Not very elegantly, it turns out:
Recall that it was the Texans' initial refusal to interview Eric Bieniemy for their vacant head coaching position, despite Watson personally lobbying for him, that helped set in motion the star quarterback's alienation from the front office. Now, despite having missed the window to interview Bieniemy before the end of the playoffs, the Texans are getting a second chance thanks to the NFL making a special exception.
Bieniemy is an obviously qualified candidate for any of the currently available head coaching jobs, and getting an interview is objectively better than not getting one. But this is also a development that reeks of cynical ass-covering by both the Texans and the league, and if it results in Bieniemy receiving an offer to coach in Houston—a job that Adam Schefter of ESPN reports is now the least desirable in all of football—it puts him in an unfair position.

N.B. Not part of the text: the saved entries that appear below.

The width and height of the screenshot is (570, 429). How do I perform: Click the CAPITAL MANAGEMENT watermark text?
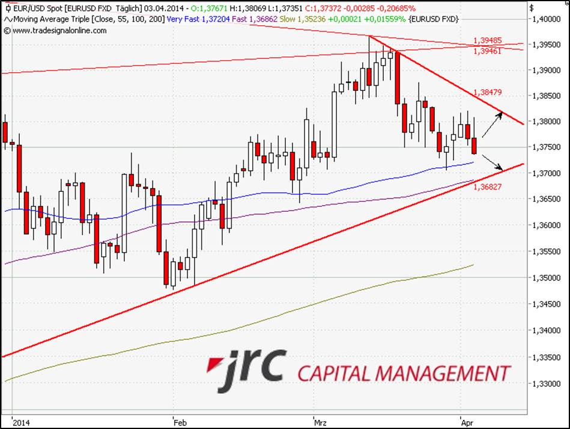[x=404, y=374]
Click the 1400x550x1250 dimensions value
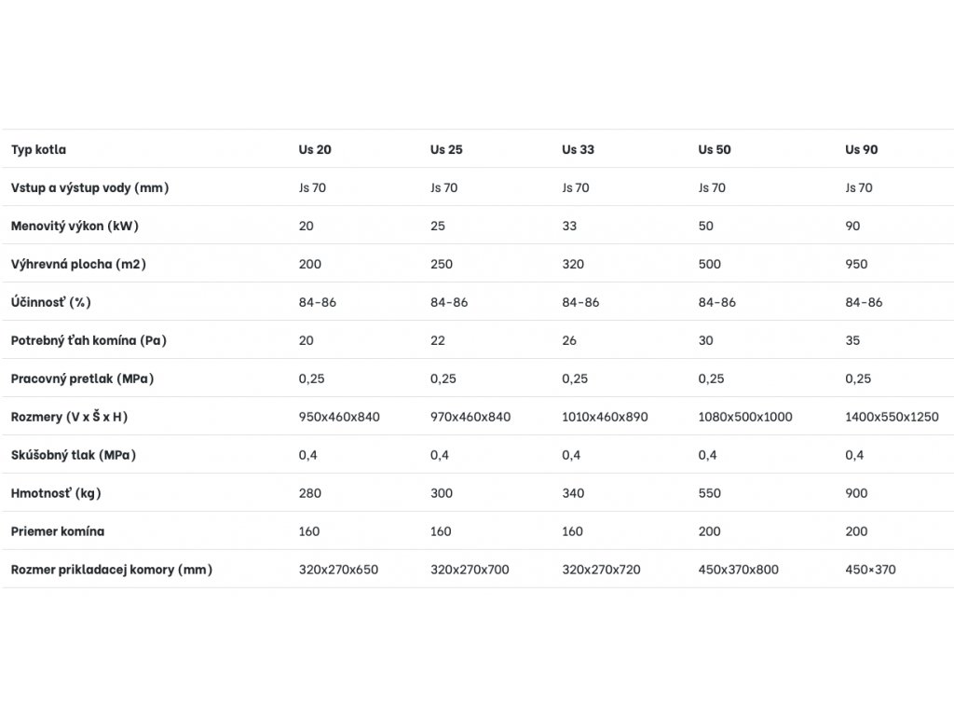Screen dimensions: 954x716 coord(892,417)
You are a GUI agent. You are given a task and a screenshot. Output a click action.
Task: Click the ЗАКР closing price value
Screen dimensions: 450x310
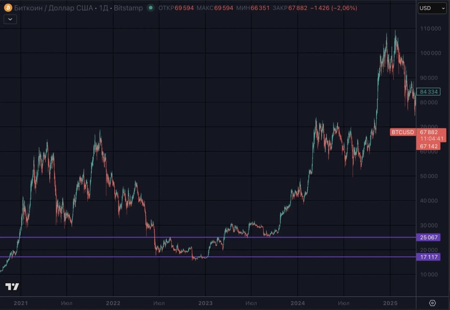(x=299, y=8)
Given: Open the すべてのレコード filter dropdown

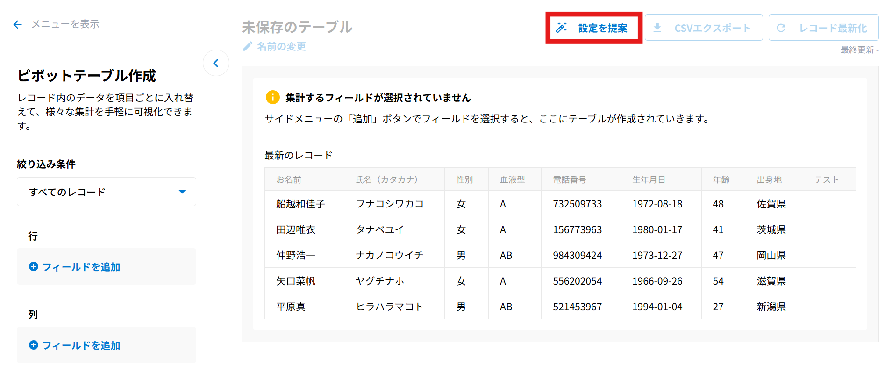Looking at the screenshot, I should click(x=106, y=192).
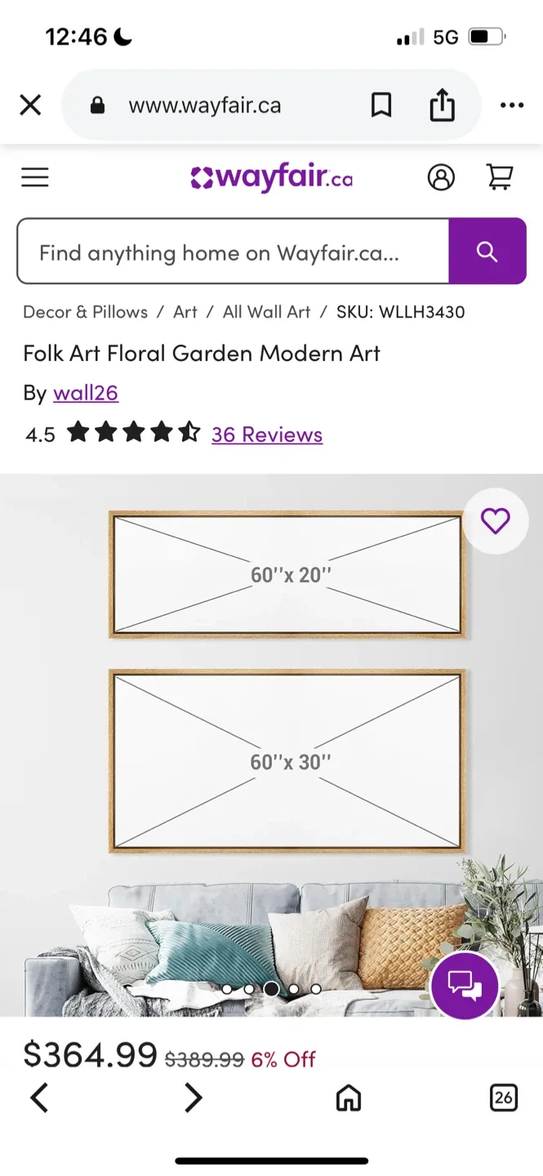Open browser options with three-dot menu
Viewport: 543px width, 1176px height.
[x=512, y=105]
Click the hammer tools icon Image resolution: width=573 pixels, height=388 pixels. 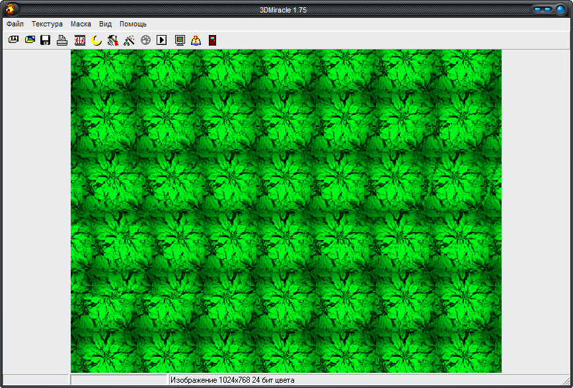click(113, 40)
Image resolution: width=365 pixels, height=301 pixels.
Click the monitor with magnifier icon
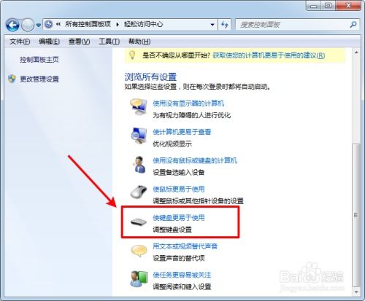coord(139,136)
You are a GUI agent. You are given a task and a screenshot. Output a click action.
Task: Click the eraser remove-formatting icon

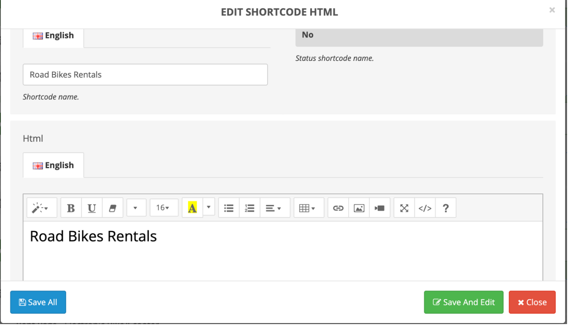pos(113,208)
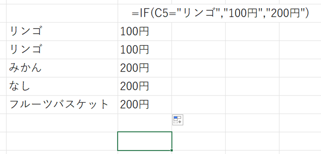Click the 200円 cell next to みかん
Viewport: 321px width, 154px height.
click(x=145, y=68)
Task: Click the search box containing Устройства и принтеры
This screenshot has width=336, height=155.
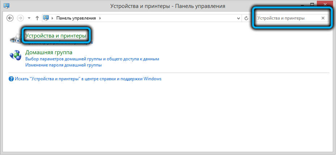Action: pyautogui.click(x=286, y=18)
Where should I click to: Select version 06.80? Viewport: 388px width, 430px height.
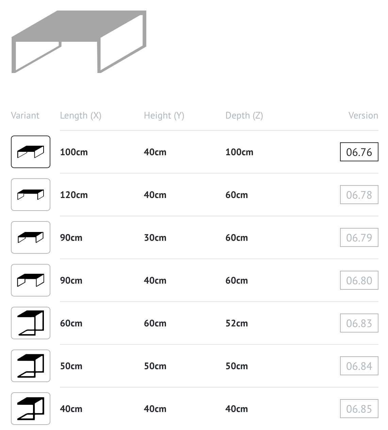pyautogui.click(x=359, y=280)
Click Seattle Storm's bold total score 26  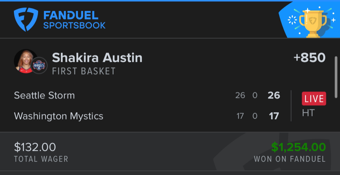click(x=274, y=95)
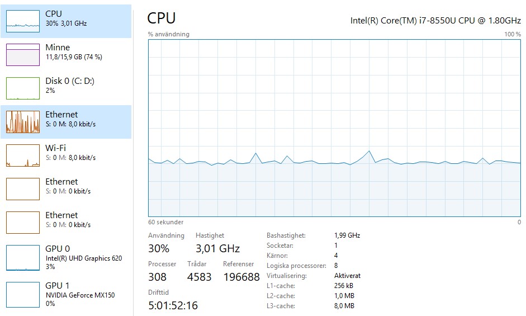Image resolution: width=526 pixels, height=316 pixels.
Task: Select the GPU 0 graph thumbnail
Action: (23, 257)
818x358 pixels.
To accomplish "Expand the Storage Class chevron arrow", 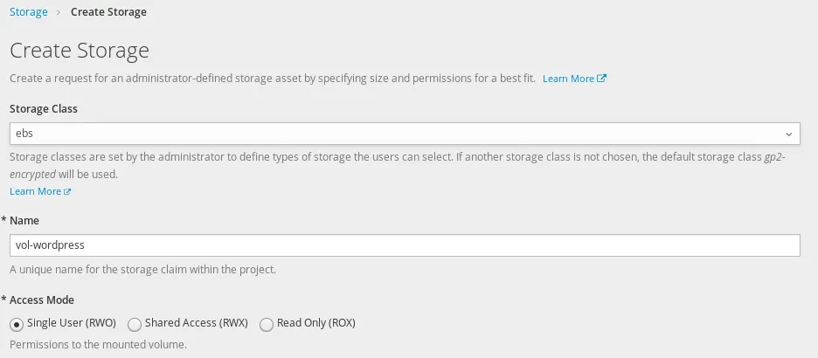I will (788, 134).
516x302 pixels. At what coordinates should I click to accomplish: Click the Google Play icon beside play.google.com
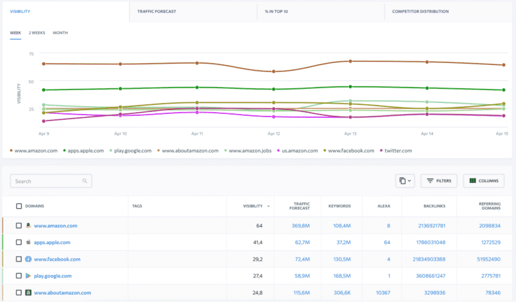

The Texans should have interviewed Bieniemy weeks ago because he is the offensive coordinator of one of the best offenses the NFL has ever seen. The fact that they didn't says a lot about Jack Easterby and Cal McNair's inability to run a football team, and their sudden interest in him now reveals their new motivations. Are they now considering Bieniemy because he's the best available candidate deserving of this opportunity (he is), or because they're desperately searching for a way to placate their pissed-off star player? Given that Easterby once delivered a sermon about how Jesus Christ "competed" on the cross and McNair is reportedly referred to as "Tommy Boy" by others within the organization, it's not too hard to divine an answer to that question.
It sucks for Bieniemy. While the league's other head coaching positions are filled, he may come out the other side of the playoffs with only two options available to him: Spend another year waiting for a better opportunity, or inherit the huge mess created by two morons who shouldn't be in charge of anything.